Une politique macroéconomique très accommodante
Dès l’entrée du pays en confinement, en mars, le Conseil fédéral a adopté un train de mesures d’urgence d’un montant de CHF 72,2 mds (10,4 % du PIB de 2019), dont CHF 41,4 mds de sûretés et garanties, couvrant les crédits aux petites et moyennes entreprises (PME). Pour obtenir un crédit garanti, les entreprises concernées doivent simplement en faire la demande auprès de leur banque principale. Les prêts de faible montant sont garantis à 100 % par l’État, tandis que les crédits d’un montant supérieur à un certain plafond sont garantis à hauteur de 85 %. Ces derniers sont soumis à un examen de la part des banques, qui garantissent les 15 % restants. Pour accroître rapidement le volume des crédits bancaires accordés, la Banque nationale suisse (BNS) a mis en place une facilité de refinancement Covid-19 (FRC). Cette facilité permet aux établissements bancaires d’obtenir des liquidités auprès de la BNS, celle-ci acceptant, comme sûretés, les crédits garantis par la Confédération.
Le Conseil fédéral a, par ailleurs, élargi l’accès aux dispositifs de chômage partiel pour y inclure également les travailleurs sous contrat à durée déterminée, les intérimaires, les apprentis et les indépendants. De plus, la période d’attente prévue pour accéder à ces dispositifs a été supprimée et les procédures administratives ont été simplifiées. Au début du mois de juillet, le Conseil fédéral a prolongé de six mois les indemnités de chômage partiel. La contribution fédérale au régime d’assurance-chômage en Suisse a été augmentée de 20,2 mds. Depuis le mois d’avril, 190 000 entreprises ont déposé une demande de chômage partiel pour 1,9 million de salariés, soit environ 36 % de l’ensemble des travailleurs.
Compte tenu du ralentissement économique et de la chute des prix, la politique monétaire va probablement rester très expansionniste. La BNS devrait maintenir son taux directeur inchangé à -0,75 %. Elle a également annoncé sa volonté d’intervenir sur le marché des changes pour empêcher une appréciation du franc suisse.

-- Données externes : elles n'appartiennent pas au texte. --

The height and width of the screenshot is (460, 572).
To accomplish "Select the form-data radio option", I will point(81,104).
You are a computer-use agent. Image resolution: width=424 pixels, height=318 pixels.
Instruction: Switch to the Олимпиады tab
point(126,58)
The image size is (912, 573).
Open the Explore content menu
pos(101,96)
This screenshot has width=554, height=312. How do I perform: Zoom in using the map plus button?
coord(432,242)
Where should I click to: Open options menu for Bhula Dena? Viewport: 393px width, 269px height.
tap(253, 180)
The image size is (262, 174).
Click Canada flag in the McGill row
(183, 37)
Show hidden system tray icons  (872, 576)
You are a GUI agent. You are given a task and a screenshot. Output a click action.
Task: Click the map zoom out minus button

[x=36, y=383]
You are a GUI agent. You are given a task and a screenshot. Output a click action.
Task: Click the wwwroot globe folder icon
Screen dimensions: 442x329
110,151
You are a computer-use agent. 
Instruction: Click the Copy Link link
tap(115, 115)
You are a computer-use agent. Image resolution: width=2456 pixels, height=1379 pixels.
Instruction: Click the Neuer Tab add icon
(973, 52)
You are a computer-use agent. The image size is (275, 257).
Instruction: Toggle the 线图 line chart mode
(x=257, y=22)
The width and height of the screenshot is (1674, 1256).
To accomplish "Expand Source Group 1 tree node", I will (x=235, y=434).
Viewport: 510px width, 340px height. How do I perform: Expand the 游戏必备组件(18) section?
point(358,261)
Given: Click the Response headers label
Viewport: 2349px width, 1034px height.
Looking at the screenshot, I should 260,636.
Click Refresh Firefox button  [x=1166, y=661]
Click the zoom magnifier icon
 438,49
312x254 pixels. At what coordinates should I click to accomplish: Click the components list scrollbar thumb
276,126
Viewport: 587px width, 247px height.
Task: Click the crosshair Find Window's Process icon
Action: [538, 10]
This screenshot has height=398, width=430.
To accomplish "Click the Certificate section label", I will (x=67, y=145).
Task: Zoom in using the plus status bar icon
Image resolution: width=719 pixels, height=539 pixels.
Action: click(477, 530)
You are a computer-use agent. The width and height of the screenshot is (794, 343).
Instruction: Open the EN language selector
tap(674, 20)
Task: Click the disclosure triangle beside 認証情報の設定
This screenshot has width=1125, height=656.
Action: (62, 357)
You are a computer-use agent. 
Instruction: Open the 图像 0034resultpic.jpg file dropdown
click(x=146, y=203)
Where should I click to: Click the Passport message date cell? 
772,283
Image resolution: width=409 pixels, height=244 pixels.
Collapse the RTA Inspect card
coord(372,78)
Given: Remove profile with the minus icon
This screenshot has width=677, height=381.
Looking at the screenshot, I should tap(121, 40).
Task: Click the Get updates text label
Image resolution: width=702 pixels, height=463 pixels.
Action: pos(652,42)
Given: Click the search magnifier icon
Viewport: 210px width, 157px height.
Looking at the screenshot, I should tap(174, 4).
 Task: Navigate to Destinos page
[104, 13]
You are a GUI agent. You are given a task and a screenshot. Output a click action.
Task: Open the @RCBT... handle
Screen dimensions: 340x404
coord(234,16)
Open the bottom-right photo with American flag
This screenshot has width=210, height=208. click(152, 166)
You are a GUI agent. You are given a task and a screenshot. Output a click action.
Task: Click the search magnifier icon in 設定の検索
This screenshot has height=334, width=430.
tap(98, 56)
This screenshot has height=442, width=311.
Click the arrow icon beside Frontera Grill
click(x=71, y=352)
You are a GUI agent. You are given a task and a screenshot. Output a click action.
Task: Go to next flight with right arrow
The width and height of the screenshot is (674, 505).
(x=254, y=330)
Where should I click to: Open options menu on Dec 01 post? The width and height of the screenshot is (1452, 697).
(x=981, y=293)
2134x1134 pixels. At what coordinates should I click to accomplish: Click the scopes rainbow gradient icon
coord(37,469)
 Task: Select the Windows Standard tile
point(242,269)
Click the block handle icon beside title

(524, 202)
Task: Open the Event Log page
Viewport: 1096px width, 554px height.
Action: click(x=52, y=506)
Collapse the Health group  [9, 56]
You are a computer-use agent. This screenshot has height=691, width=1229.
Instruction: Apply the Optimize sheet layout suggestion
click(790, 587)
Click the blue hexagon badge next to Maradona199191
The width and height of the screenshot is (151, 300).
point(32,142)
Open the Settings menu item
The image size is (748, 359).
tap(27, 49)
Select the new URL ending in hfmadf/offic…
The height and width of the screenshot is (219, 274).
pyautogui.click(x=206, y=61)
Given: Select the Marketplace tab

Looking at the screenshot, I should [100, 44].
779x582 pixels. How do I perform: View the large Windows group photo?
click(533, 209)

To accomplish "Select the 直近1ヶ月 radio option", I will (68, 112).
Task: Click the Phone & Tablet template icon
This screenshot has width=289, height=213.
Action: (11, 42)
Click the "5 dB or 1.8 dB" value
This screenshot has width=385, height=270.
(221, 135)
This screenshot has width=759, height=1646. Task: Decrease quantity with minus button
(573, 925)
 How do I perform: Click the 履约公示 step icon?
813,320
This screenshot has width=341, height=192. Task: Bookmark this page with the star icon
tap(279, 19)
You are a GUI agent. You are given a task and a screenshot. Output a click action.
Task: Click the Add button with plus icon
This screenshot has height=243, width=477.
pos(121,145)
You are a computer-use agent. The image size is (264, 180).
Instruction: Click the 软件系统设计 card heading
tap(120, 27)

La longue marche vers la reprise
Grâce à des politiques très accommodantes et à la poursuite du déconfinement en Suisse et dans les pays voisins, l’activité économique devrait connaître un rebond notable au T3. En conséquence, la chute du PIB pourrait se limiter aux environs de 6 %. En tout état de cause, la reprise prendra certainement du temps et il faudra attendre 2022 pour voir l’économie renouer avec son niveau d’avant-crise.
La crise a également entraîné une nette détérioration des finances publiques. Le Conseil fédéral estime le manque à gagner fiscal pour 2020 à plus de CHF 5 mds, en partie dû aux reports d’impôts. Le déficit public global devrait s’établir aux environs de 5 % en 2020. Selon les prévisions du Conseil, le budget de l’État restera déficitaire jusqu’en 2024. Cependant, Ueli Maurer, le ministre des Finances, est convaincu que la dette liée à la pandémie pourra être remboursée sans qu’il soit nécessaire d’augmenter les impôts.